Even then I was a car guy and knew something about the Dymaxion but information was much more difficult to obtain on such creations back in the day before the internet. I knew the Dymaxion was very advanced and innovative just the kind of thing Buckminster Fuller would create. From what information I did find I also knew it was not accepted well at the time and was even a bit scandalous for its questionable handling characteristics. The car guy in me wanted to ask him about it but that was a nearly 40 year old project of his at the time and this was an architectural class so my questions and discussions with him dealt with city planning and architecture.

This is a scale model of the Dymaxion frame, drive train, suspension and driving cockpit.

Only three Dymaxion cars were ever built. The initial build of car #1 started in March of 1933 and was completed in July of that same year. It was sold to Al Williams of the Gulf Refining Company. Unfortunately, a few months later in October of 1933 it was involved in an accident, killing tow of the three occupants. It was repaired and used by Gulf Oil for promotional purposes.

Note the large swing arms at the back that support the rear suspension.

The second car built was completed in January of 1934 sold at a cost of $7,688 (about $130,000 today). However, the buyer changed his mind and the car was kept by Buckminster Fuller as a demonstrator. In May of 1935 with his wife and daughter as passengers the car overturned. There were no injuries.

This is a model of the complete wood skeleton of the Dymaxion.

Car #3 was commissioned by Evangeline Stokowska and finished in October 1934. It immediately went on display at the 1934 Chicago World’s Fair.

The dashboard is very plain and simple. The driver’s seat is in front of the front tires and the steering system is in the rear of the car. The “seat of the pants” driving feel of this setup must have been very disturbing.

The Dymaxion factory closed in 1935 having produced only three cars, two of which had major accidents. Car #1 was destroyed in a fire, car #3 is believed to have been cut up for scrap and car #2 is now at the National Auto Museum in Reno, Nevada.

Jeff Lane, owner of the Lane Motor Museum in Nashville TN (www.LaneMuseum.com) was fascinated by the Dymaxion. He and his crew did an eight year study and building process to recreate a Dymaxion from original plans. This replicar has been driven on the streets, highways and interstates. It has been displayed at the Amelia Concourse de Elegance. It is a striking car to say the least and is as innovative as it is striking.

This is the flat head engine. Note the swing arm for the rear suspension and steering.

The Dymaxion is a three wheeled streamlined big car (min-van?). Its shape is very sleek unlike most of the cars in 1933. Set this beside a 1933 Ford and tell me which one looks more modern. It was also front wheel drive with the engine mounted in the middle, so it was a mid-engined car. It was also rear steer! Single wheel rear steer!
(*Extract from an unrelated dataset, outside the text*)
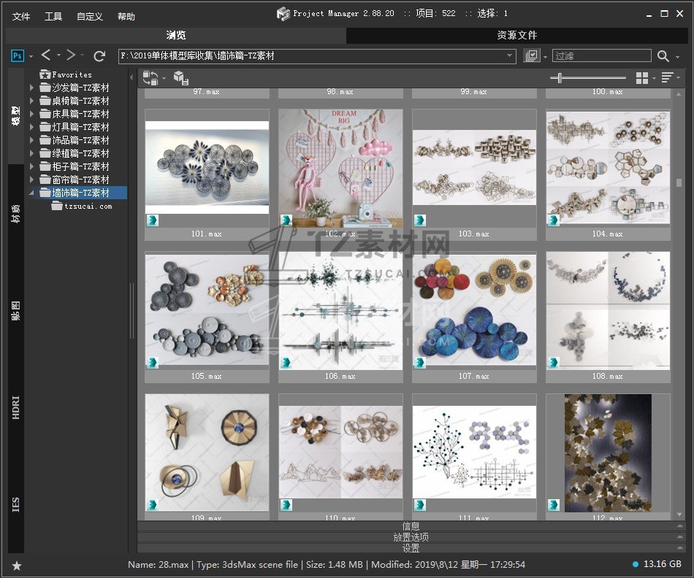This screenshot has height=578, width=694.
Task: Click the thumbnail grid view icon
Action: (642, 77)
It could likely turn on a dime but just as likely it could roll over trying to do so at higher speeds. It is said that the next version would have more conventional front wheel steering.
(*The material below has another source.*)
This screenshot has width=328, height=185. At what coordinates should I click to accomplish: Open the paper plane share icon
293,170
The design is very aircraft like with no wings.

If this design would have been picked up my one of the big three automobile car manufactures or even one of the lesser ones with actual automotive designers and assembly plants think what the final Dymaxion might have looked and operated like. The exterior design along could have advanced automobiles by decades.

What do you think? If you live near Nashville or plan a trip there soon do yourself a favor and stop in to the Lane Motor Museum.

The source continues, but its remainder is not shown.